Learning to Validate the Predictions of Black Box Classifiers on Unseen Data


Machine Learning (ML) models are difficult to maintain in production settings. In particular, deviations of the unseen serving data (for which we want to compute predictions) from the source data (on which the model was trained) pose a central challenge, especially when model training and prediction are outsourced via cloud services. Errors or shifts in the serving data can negatively affect the predictive quality of a model, but are hard to detect, especially for non-ML experts such as software engineers operating ML deployments. We propose a simple approach to automate the validation of pretrained ML models by estimating the model’s predictive performance on unseen, unlabeled serving data.
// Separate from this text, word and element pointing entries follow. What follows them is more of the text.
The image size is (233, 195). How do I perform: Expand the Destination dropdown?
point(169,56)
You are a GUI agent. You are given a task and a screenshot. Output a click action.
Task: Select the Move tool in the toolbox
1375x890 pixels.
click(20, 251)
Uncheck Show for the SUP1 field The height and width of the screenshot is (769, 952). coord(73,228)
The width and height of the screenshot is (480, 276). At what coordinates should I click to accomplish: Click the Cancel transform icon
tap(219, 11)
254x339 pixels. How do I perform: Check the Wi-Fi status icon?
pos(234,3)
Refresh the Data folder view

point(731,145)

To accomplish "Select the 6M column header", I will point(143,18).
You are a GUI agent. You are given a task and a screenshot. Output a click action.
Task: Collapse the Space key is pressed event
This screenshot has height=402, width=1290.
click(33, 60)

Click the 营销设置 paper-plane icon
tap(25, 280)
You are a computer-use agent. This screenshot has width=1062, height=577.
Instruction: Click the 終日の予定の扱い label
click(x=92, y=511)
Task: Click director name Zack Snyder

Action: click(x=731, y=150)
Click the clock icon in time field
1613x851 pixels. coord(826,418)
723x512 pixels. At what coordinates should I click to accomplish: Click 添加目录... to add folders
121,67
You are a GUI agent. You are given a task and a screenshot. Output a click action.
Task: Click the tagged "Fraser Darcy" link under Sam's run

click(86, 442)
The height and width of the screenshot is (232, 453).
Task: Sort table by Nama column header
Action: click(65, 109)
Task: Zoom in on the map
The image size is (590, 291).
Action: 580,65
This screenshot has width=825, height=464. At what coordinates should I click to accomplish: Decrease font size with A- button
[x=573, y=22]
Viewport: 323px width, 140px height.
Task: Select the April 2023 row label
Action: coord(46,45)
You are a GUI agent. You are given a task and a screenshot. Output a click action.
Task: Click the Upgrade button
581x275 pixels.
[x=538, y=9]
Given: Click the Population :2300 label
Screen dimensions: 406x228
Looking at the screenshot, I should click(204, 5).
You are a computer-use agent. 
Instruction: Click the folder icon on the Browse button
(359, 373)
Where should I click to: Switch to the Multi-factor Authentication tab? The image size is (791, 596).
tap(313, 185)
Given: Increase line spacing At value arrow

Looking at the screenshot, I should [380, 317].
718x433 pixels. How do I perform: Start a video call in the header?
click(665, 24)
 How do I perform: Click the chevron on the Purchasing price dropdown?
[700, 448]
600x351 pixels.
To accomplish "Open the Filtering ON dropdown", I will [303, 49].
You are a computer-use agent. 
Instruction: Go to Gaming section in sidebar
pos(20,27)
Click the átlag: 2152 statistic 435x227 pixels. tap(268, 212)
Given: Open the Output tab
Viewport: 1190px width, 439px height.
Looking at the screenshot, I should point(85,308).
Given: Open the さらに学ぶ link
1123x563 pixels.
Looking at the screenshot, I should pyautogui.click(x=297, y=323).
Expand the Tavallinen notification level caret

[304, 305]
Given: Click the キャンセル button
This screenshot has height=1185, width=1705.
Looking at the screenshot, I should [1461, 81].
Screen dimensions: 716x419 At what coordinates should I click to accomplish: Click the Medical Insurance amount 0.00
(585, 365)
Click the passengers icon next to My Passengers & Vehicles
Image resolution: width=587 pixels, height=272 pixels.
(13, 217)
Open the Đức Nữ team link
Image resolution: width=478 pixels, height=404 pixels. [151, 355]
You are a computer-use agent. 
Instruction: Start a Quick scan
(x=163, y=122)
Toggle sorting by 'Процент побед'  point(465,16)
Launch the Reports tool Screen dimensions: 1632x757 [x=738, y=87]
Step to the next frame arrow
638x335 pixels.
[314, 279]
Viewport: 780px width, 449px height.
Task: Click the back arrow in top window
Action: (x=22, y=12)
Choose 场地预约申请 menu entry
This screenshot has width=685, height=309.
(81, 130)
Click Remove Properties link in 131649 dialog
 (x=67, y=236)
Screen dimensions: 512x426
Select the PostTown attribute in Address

In contrast to existing work, we (i) do not require explicit distributional assumptions on the dataset shift between the source and serving data, (ii) do not require access to the ground truth labels for serving data, and (iii) do not force the user to define distance functions and thresholds between source and serving data. Instead, a domain expert specifies typical cases of dataset shift and data errors that are observed in real world data. We use this information to learn a ‘performance predictor’ for a pretrained black~box model that automatically raises alarms when it detects performance drops on unseen, unlabeled serving data. We experimentally evaluate our approach on various datasets, models and error type, including cloud and AutoML use cases. We find that it reliably predicts the performance of black box models in the majority of cases, and outperforms several baselines in the performance prediction task, even in the presence of unspecified data errors.